Corriendo el riesgo de sobre simplificar su análisis, digamos que Encina identifica un conjunto de características de nuestra aristocracia terrateniente, parcialmente antecesora de nuestra actual clase empresarial, resaltando en ella sus fuertes rasgos conservadores.
Esta aristocracia decimonónica, según Encina, “explotando sus propiedades en forma rudimentaria y de acuerdo con el sistema natural, aceptaba los progresos de la técnica y de las instituciones con cierta resistencia, pues desconfiaba de toda innovación brusca y precipitada.”
En la raíz de esta orientación empresarial estaría su fuerte raigambre al orden establecido. A la corona española, hasta antes de la Independencia, y, sobre todo, a la Iglesia católica. Ambas instituciones eran extraordinariamente recelosas en relación al progreso de la técnica, entre otras cosas porque se vinculaba este progreso a las vertientes ideológicas del liberalismo.

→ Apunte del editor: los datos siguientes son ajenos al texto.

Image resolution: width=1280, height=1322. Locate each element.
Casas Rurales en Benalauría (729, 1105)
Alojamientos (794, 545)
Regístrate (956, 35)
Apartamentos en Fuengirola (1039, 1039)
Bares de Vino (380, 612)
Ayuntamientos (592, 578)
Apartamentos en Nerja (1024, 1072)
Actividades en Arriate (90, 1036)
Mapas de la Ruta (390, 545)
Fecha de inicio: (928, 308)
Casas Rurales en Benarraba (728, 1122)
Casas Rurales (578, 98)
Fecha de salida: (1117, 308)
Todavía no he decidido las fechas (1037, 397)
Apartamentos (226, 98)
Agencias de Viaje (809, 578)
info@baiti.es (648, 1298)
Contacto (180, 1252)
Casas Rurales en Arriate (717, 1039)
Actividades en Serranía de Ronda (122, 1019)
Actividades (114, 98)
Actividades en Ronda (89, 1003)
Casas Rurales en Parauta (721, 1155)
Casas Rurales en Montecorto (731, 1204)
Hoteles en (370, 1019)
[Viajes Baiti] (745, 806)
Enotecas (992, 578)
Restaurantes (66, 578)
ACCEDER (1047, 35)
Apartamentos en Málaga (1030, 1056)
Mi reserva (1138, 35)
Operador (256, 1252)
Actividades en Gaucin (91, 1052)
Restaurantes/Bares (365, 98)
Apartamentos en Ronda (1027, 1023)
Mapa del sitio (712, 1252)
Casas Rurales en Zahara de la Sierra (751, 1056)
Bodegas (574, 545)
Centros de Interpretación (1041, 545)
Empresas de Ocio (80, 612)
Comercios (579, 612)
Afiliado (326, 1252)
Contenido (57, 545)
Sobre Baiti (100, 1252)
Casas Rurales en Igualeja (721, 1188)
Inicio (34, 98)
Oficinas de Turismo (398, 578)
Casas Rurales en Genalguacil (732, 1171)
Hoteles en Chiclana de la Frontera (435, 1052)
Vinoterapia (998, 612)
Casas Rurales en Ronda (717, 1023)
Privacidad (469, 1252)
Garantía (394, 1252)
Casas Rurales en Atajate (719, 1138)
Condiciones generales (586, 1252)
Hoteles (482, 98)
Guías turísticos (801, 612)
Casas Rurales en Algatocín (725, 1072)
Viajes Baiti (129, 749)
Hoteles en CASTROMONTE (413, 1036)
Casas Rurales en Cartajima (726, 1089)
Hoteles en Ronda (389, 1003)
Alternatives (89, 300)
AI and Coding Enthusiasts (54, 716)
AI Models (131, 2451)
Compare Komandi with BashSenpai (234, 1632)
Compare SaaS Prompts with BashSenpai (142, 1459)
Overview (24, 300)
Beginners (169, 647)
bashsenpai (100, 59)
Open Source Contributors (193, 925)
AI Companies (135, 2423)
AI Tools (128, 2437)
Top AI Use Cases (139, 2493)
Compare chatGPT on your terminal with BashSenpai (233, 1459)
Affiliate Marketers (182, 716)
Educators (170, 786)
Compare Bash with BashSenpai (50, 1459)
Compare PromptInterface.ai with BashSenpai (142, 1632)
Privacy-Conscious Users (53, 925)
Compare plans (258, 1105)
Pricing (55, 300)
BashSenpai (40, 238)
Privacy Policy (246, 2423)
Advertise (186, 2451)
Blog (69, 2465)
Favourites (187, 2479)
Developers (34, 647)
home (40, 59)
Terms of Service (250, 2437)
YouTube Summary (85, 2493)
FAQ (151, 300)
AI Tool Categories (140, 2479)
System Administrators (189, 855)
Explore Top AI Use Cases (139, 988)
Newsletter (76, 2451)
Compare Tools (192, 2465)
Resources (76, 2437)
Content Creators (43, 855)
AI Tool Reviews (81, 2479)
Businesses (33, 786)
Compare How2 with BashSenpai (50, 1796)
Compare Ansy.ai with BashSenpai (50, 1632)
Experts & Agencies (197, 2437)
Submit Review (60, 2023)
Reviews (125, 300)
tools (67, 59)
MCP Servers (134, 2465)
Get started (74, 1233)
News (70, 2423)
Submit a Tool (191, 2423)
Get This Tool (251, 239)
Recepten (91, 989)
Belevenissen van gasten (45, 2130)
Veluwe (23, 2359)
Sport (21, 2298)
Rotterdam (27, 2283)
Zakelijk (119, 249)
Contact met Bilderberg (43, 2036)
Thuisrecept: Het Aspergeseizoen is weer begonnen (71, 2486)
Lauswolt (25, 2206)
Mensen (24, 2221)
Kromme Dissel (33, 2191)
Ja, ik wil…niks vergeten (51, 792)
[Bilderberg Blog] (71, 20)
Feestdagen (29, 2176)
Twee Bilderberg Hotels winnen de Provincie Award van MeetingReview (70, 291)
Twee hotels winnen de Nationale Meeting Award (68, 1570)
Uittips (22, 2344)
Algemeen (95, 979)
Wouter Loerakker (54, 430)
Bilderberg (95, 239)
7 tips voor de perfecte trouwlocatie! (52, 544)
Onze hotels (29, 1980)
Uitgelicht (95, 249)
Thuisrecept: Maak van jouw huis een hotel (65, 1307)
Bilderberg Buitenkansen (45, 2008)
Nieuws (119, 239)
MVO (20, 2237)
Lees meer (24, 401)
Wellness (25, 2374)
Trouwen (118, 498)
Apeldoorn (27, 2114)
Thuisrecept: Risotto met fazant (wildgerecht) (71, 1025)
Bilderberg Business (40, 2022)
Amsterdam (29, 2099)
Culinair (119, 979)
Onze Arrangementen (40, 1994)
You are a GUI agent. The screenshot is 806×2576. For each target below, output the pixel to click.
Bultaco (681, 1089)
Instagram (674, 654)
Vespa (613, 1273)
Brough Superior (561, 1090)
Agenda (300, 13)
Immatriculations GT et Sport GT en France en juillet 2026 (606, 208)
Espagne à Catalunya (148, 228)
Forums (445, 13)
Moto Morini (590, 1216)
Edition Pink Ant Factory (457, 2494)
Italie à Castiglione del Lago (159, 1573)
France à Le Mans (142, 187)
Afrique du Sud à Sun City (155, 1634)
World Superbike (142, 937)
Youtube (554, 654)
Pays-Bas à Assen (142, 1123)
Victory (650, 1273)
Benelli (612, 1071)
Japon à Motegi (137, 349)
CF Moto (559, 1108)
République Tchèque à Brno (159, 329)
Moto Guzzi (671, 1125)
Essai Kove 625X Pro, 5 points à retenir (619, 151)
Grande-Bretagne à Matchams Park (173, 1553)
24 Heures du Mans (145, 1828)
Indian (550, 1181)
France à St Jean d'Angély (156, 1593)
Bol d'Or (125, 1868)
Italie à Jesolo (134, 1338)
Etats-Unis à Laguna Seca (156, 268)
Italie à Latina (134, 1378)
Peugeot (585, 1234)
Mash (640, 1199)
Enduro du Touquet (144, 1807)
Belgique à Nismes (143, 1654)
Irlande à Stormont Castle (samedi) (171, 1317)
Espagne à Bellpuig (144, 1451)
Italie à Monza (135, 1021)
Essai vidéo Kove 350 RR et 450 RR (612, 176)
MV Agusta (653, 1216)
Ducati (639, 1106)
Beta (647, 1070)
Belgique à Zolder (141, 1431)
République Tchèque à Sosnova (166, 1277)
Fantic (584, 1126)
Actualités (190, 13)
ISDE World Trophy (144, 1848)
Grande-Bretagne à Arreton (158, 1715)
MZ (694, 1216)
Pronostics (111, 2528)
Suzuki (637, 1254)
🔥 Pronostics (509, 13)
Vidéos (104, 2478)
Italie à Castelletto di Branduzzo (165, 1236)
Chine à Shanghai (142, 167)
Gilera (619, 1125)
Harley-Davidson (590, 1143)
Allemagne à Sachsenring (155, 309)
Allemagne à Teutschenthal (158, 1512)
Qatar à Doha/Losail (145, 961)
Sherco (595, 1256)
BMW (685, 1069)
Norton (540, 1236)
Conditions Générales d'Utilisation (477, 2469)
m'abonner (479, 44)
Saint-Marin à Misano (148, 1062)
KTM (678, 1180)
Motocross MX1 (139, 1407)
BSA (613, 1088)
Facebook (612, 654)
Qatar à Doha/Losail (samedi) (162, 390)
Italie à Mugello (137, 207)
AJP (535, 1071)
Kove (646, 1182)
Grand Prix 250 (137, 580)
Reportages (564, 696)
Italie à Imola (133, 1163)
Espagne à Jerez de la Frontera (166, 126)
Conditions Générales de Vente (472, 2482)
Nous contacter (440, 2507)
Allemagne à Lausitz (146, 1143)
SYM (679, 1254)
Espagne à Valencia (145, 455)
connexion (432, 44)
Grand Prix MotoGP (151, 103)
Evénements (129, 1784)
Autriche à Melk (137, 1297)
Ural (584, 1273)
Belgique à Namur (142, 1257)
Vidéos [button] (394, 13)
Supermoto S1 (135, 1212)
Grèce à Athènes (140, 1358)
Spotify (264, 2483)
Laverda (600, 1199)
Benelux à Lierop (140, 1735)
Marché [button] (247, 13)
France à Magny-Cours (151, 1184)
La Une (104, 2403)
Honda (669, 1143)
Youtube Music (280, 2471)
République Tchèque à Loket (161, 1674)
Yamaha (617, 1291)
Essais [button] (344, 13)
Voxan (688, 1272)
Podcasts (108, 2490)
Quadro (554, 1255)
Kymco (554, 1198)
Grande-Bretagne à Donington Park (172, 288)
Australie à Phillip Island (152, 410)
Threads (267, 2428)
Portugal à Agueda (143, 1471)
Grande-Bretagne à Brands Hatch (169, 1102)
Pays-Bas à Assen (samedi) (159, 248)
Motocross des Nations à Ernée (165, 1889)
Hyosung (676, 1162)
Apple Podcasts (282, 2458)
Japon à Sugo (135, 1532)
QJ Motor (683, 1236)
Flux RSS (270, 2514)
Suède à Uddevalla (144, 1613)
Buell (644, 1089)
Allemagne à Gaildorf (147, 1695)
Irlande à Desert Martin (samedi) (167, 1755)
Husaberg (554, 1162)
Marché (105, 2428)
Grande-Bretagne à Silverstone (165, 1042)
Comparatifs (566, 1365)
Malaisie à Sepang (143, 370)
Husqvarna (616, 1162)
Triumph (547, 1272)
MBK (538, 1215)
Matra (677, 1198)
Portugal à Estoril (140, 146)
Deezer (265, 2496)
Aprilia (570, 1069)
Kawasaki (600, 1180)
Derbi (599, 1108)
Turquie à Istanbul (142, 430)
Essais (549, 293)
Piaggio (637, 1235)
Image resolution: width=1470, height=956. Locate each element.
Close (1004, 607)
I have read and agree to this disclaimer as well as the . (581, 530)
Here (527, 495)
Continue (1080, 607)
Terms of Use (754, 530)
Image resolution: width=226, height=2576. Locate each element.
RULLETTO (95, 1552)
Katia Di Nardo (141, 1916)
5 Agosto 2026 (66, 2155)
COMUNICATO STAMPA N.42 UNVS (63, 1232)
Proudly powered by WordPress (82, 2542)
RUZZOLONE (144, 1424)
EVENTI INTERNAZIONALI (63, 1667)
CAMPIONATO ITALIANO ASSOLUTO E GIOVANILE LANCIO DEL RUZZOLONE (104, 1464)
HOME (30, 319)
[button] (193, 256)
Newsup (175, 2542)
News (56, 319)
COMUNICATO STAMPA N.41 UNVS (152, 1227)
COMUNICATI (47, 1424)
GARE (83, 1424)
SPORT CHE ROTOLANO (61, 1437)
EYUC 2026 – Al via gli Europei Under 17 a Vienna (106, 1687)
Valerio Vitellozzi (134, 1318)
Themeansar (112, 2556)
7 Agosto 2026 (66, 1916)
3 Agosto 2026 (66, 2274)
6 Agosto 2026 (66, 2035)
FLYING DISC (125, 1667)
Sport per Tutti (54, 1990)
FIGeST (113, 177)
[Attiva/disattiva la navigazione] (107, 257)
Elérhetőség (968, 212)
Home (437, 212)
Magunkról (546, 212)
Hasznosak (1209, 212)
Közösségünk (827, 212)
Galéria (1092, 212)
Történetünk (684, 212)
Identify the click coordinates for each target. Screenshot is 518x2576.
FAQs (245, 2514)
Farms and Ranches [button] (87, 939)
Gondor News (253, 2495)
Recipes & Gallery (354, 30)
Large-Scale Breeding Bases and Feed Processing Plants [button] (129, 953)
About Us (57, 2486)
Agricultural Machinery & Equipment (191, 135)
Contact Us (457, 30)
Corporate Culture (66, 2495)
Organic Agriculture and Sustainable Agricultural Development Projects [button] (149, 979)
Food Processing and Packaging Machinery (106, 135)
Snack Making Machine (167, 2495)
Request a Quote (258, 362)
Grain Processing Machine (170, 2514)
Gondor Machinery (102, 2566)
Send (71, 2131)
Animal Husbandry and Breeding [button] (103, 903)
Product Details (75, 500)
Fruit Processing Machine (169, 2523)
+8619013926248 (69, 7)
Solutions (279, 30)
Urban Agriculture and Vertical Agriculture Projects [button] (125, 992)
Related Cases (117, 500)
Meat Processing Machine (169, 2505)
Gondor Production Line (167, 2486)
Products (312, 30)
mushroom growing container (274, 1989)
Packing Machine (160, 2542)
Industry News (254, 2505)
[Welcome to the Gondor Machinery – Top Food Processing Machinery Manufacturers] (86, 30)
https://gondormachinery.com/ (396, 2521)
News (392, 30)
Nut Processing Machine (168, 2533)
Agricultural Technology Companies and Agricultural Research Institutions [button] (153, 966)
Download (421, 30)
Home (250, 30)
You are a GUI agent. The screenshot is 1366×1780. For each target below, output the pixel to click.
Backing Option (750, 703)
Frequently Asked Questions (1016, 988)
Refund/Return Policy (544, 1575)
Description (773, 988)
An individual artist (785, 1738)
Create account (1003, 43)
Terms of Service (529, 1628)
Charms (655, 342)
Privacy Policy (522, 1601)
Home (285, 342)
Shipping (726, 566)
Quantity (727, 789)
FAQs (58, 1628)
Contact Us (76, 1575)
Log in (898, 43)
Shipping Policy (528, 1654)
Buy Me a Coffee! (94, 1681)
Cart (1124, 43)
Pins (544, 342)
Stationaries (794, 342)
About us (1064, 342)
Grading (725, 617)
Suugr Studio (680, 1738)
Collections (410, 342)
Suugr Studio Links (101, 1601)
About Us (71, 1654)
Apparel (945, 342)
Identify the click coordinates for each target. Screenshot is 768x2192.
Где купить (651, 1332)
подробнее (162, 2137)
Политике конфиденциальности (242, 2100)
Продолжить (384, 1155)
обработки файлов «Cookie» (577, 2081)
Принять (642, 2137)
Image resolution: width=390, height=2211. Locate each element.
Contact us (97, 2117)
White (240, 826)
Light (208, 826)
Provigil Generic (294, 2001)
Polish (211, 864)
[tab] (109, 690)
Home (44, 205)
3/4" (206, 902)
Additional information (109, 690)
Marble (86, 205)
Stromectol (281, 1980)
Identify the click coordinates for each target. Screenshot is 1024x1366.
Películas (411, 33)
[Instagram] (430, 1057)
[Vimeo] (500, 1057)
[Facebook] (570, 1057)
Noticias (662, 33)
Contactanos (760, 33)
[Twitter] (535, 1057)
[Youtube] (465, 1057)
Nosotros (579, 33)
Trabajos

Una tercera fuente de explicación acerca de la debilidad de nuestro ímpetu innovador se aparta significativamente de las anteriores y se vincula más bien con nuestro sistema educacional.
Hace algunos años me tocó participar en un taller en el que se convocó a una treintena de especialistas vinculados con el fenómeno de la innovación, provenientes de diferentes áreas disciplinarias y sectores de actividad, a los que se les planteó, más o menos, la pregunta que encabeza esta columna.
A través de una metodología rigurosa se identificó una serie de posibles respuestas y luego se las ordenó de acuerdo a la importancia que cada uno de ellos le atribuía en la explicación del fenómeno analizado.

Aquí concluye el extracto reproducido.